This is an exciting release of futile.matrix, which in some ways the package grows up and finds its purpose. It now includes a suite of functions for generating random matrices and can be used in conjunction with RMTstat. In short, futile.matrix has two purposes:
- Investigating the properties of random matrices
- Fitting distributions and finding the upper cutoff on the noise part of the eigenvalue spectrum
This post will focus on the first purpose, that of exploring random matrices. It is meant to be an overview of functions available in the package and not a rigorous treatment of the subject matter.
The package provides a number of types for describing random matrices. These types are strictly model parameters that are used to generate random matrices. Supported matrix classes include Wigner matrices, Wishart matrices, and Jacobian matrices.
A Wigner matrix is a symmetric matrix with random Gaussian entries. To generate a matrix of this class we can create a model and then call the matrix generator. Once we create a matrix we can plot a histogram of the eigenvalues, which conforms to the Wigner semicircle law.
model <- create(WignerModel, 1000) mat <- rmatrix(model) hist(eigenvalues(m), breaks=20)
Additional arguments can be passed into the model to specify, for example, whether the entries are real or complex. To visually verify that the entries look correct, use the peek function.
> model <- create(WignerModel, 1000, real=FALSE) > m <- rmatrix(model) > peek(m) [,1] [,2] [1,] 0.024964162+0.000000000i 0.02515425-0.00411280i [2,] 0.025154249+0.004112805i -0.03926107+0.00000000i [3,] -0.001786425+0.002332125i -0.02215823-0.00532748i [4,] 0.003182095+0.012343427i -0.05085979-0.02496951i [5,] 0.022302859-0.006057670i -0.00372532-0.01257203i [,3] [,4] [,5] [1,] -0.001786425-0.002332125i 0.00318209-0.01234343i 0.02230286+0.00605767i [2,] -0.022158230+0.005327478i -0.05085979+0.02496951i -0.00372532+0.01257203i [3,] -0.041233230+0.000000000i -0.03274875-0.01665794i -0.01389319+0.00570893i [4,] -0.032748746+0.016657935i 0.01681741+0.00000000i -0.03047206+0.00500749i [5,] -0.013893195-0.005708930i -0.03047206-0.00500749i 0.01964392+0.00000000i
Note that when the matrix is generated, the function automatically asserts that the transpose is equal to the matrix itself via futile.paradigm.

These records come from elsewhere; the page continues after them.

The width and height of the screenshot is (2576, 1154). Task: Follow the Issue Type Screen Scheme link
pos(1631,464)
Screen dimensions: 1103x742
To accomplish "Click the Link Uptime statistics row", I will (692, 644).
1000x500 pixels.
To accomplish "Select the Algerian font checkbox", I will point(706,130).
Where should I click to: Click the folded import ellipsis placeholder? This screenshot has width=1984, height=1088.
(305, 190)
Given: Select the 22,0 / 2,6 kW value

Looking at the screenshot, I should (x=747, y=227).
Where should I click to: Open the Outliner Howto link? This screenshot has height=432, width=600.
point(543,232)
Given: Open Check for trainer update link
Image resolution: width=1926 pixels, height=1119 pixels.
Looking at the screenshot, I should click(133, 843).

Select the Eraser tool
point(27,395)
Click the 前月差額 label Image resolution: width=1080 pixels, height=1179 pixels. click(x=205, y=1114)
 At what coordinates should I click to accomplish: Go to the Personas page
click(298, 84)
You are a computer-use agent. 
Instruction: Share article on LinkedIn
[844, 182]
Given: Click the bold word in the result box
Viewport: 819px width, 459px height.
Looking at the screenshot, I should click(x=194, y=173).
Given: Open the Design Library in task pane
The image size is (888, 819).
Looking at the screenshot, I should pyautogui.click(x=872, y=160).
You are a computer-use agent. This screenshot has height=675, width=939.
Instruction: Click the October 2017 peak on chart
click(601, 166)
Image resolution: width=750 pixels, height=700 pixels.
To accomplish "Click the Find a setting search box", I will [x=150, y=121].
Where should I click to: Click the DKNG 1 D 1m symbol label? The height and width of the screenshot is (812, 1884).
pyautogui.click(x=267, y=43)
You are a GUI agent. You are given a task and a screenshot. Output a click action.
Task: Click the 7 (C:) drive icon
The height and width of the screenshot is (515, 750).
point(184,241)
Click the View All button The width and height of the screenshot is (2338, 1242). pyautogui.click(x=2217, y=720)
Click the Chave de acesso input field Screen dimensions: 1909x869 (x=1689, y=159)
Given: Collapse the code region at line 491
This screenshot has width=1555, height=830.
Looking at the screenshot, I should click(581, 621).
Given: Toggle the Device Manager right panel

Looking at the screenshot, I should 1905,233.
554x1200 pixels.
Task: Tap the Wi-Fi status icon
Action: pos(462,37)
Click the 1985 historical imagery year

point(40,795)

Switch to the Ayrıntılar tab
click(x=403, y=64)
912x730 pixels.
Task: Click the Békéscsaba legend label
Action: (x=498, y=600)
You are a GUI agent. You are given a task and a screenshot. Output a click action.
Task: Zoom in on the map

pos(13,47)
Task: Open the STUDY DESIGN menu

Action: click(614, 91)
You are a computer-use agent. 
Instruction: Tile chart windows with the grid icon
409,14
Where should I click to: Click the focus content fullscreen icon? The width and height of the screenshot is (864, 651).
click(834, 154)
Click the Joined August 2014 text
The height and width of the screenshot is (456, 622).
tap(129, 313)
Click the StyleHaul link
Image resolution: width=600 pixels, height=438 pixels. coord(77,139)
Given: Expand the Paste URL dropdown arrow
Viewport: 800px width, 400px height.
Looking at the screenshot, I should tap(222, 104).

rmatrix %must% (result == ct(result))
As expected, the histogram for this variant also conforms to the semi-circle law.
In finance, a more useful matrix is a Wishart matrix, which is a sample covariance matrix. These matrices have an eigenvalue spectrum that is described by the Marcenko-Pastur distribution.
As an example, we’ll create a random Wishart matrix that is similar to two years of daily data on the S&P 500. We plot the actual distribution of eigenvalues alongside the theoretical distribution (generated from the RMTstat package).
model <- create(WishartModel, 500, 500) mat <- rmatrix(model) x <- seq(0,4, by=0.1) par(mfrow=c(1,2)) hist(eigenvalues(m), breaks=20) plot(x, dmp(x, svr=1), main="Theoretical distribution")
Fitting the spectrum to a theoretical curve enables you to isolate the noise part of the spectrum. Once this is established, it’s possible to clean the source correlation matrix and remove the estimation error.
Additional properties of random matrices can be discerned by analyzing ensembles of said matrices. We can generate the ensemble based on an existing model along with a count. Since an ensemble contains many random matrices, there is no practical way of displaying its contents. Hence, only some basic information is printed to reduce screen clutter.> model <- create(WishartModel, 100, 400) > e <- create(Ensemble, 200, model) > hist(max_eigen(e), freq=FALSE, breaks=20)
This post covered the basic functions of futile.matrix and how one can analyze random matrices and their ensembles using the package. In a subsequent post, we’ll cover using the package to fit distributions and identifying the cutoff point for the noise portion of the eigenvalue spectrum.